It’s the people from my home town for goodness sake— people who watch and peep, undoubtedly STILL having an immature little gossip like they always have.
I have been sharing my views, part of my life (not all), and many honest elements of my evolution for 14 years. At times I have taken big breaks, especially around the births of my babies to be free of the tendrils of social media.
I am not here to satisfy your ideas of what I should say, what stance I should take, or to fit inside the little cage you’ve designed. Crunchy mum. Perfect christian. Leave me outside of them all.
I still have many, many questions in my walk of faith. God knows this. God is OK with this.

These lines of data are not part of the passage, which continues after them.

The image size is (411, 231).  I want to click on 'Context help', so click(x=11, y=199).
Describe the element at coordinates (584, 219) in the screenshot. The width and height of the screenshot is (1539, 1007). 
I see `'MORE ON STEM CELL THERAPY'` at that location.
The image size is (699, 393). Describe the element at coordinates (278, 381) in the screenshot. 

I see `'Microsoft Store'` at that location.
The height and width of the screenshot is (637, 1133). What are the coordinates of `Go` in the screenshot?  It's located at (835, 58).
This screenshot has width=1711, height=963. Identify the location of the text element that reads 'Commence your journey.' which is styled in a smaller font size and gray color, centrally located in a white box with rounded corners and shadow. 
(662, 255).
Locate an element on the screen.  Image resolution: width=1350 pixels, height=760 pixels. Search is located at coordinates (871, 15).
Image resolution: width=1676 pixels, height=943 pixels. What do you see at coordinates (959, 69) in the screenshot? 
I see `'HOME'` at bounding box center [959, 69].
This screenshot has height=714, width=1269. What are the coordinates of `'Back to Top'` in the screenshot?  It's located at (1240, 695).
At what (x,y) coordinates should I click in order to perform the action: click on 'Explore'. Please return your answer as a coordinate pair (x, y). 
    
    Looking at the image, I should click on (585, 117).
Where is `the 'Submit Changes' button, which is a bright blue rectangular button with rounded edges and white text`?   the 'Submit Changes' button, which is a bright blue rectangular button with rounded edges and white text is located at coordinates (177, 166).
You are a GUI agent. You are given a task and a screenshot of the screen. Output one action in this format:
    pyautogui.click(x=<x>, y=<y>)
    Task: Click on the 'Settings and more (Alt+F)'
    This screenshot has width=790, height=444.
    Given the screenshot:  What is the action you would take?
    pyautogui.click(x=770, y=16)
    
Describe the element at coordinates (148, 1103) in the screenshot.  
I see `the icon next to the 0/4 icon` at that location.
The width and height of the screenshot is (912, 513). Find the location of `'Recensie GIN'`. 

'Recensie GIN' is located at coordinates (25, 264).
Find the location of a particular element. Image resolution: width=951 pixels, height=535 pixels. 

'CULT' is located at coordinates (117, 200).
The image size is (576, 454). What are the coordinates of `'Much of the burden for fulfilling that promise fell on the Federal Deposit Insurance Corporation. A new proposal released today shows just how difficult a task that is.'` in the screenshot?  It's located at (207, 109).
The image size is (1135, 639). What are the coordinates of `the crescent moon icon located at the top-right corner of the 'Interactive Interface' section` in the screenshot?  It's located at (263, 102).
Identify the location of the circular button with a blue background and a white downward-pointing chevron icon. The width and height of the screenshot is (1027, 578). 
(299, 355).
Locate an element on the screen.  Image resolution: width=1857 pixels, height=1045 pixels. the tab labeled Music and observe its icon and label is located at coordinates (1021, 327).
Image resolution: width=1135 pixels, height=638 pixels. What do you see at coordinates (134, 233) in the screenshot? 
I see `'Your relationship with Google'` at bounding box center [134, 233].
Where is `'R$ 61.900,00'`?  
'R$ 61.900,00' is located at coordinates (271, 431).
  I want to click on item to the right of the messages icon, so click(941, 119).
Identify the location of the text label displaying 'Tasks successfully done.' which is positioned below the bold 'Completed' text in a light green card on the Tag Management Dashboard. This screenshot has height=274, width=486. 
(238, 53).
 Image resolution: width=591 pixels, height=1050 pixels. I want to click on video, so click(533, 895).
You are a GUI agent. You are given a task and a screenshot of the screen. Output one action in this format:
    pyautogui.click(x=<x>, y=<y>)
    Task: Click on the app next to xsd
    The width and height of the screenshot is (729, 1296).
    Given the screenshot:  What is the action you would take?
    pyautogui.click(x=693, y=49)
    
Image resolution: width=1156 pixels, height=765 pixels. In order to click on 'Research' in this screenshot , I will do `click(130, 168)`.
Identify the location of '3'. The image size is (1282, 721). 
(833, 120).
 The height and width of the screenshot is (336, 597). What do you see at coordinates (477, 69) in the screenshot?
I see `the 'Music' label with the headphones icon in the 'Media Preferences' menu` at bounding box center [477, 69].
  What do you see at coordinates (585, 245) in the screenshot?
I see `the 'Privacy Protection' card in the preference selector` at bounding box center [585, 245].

God is more ok with this than many people online are. I answer to Him.
Ok now here I am telling you that I want to share more of the light, joyful and funny parts of my life and I end the post on something as deep as this. HAHA!!
Love, PK. XX
I've followed you for a long time Peta, and each and every time your depth in what you share always lands something for me in a positive way. Thank you for this post x
I got halfway through reading this before I hit the sack last night, and felt so connected to your genuine sharing. Felt like I'd just sat down and had a really freaking great heart to heart with an old friend. So then I dreamt that we were big mates and hanging out. LOL.
Check you in heaven one day. 😂
Sending lots of appreciation from this internet stranger.